このような通信料の相場をまず頭に入れた上で、それでは中国の市場で、一般ユーザが収入に対して通信料に支出する金額がどうなるのかという点を考えると、ここに毎月300元も500元も払うユーザが多いわけではありません。実際、2G も含めて全土でならすと ARPU(1か月のユーザあたり利用料)は、中国聯通や中国移動は50元前後です。都市部の給与水準は上がり続けており、通信費への支出割合も上がる傾向にあるとはいえ、中国全体で見れば、このように3G のデータ量が多いプランを選ぶ人の比率が高いとは言い難いでしょう。即ち、3G 経由でのデータ通信を大量に行うアプリやサービスは、現時点では広くは歓迎されにくいと指摘できます。
では、なぜ3G のデータ通信が定額制にならなくても3G の一定の普及をみてきたかといえば、その主な理由の一つには、やはりパケット通信コストが低廉であることが挙げられそうです。中国移動や中国聯通の場合、1MB あたりで4円弱であることに対して、NTT ドコモでパケット定額のプランに入らなかった場合、1パケット(128バイト)で0.21円のため、1MB あたりで1,720円の計算になります(一定の流量までは固定で、そこから上限なしというプランが日本の主要4社には無いため比較の材料としては若干不適切です)。ユーザからすると、上限無しという状態は怖いものの、日本のように口座振替やクレジットカードで使った分が引き落とされるという支払方法より、プリペイドカードを使っていたり、Web で100元・200元という単位で補充していたりするケースが圧倒的に多いため、実質的に上限設定が行われているかたちになります(残高が足りなくなれば使えなくなります)。このような背景があるため、ユーザはいわゆる「パケット代の節約」に慣れることになり、それぞれの支出可能な額の範囲でコントロールすることがうまく習慣化していると言えるでしょう。
今後、当面のあいだにおいて、筆者は中国の通信キャリア3社があえて定額制のモデルを出す可能性は無いと考えています。仮にあった場合でも、様々な制限を加えた限定的なサービスになるでしょう。その理由としては、まず冒頭に触れたようにキャリア同士の本格的な競争が起きる環境にはないこと、中国は定額制を経験しておらずユーザの利用形態が従量制で十分に慣れていること、現行プランがある状況で定額制を導入するとさらに収入の減少に繋がりかねないこと、などが挙げられます。本稿ではあまり触れませんでしたが、各キャリアは WiFi サービスを強化しており、現状でも通信設備の負荷は高く、さらにオフロードする必要性に迫られています。

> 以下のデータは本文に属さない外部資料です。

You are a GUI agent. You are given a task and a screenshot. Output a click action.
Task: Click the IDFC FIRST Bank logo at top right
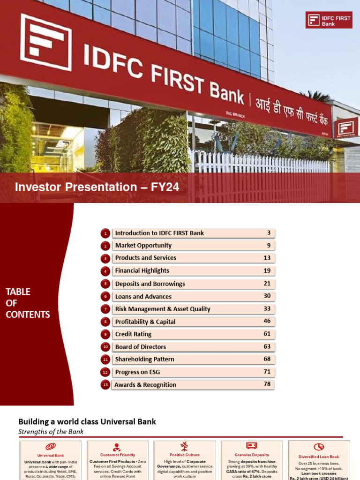[x=328, y=20]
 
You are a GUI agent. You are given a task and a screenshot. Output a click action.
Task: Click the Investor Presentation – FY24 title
[x=97, y=187]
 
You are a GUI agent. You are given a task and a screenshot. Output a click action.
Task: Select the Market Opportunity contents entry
[x=143, y=245]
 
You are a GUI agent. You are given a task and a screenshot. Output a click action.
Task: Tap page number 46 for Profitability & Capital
[x=267, y=321]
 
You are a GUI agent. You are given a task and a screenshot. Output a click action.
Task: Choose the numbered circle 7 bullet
[x=105, y=309]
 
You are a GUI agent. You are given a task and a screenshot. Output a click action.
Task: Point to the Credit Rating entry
[x=133, y=334]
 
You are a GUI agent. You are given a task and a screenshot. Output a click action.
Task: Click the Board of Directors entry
[x=141, y=347]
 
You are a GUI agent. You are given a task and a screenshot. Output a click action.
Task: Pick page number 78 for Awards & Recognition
[x=267, y=384]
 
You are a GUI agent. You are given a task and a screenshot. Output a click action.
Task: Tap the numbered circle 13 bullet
[x=105, y=385]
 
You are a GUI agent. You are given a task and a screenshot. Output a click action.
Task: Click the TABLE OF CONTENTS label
[x=28, y=303]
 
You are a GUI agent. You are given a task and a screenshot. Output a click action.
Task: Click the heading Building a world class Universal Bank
[x=87, y=421]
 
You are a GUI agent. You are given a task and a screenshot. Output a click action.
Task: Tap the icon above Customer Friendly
[x=117, y=447]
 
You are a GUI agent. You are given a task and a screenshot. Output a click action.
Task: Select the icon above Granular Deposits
[x=251, y=446]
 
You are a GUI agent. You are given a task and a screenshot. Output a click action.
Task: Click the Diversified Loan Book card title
[x=319, y=457]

一方、たとえば日本企業が中国での3G 向けモバイルサービスを検討するとなった場合、こうした定額制のプランが無い状況を踏まえる必要があります。アプリやゲームの設計においてどの程度端末との間で通信を行うか、あるいはそもそも通信型のアプリ設計にするか、ダウンロード型のアプリ設計にするか、などの検討課題が生まれるでしょう。また写真や音声、動画などの取り扱いにおいても、極力そのデータサイズを小さくして通信する仕組みが考えられます。定額制の通信になれてしまった日本の我々にとって、中国での展開においてはその3G のデータ通信事情をよく理解した展開が求められています。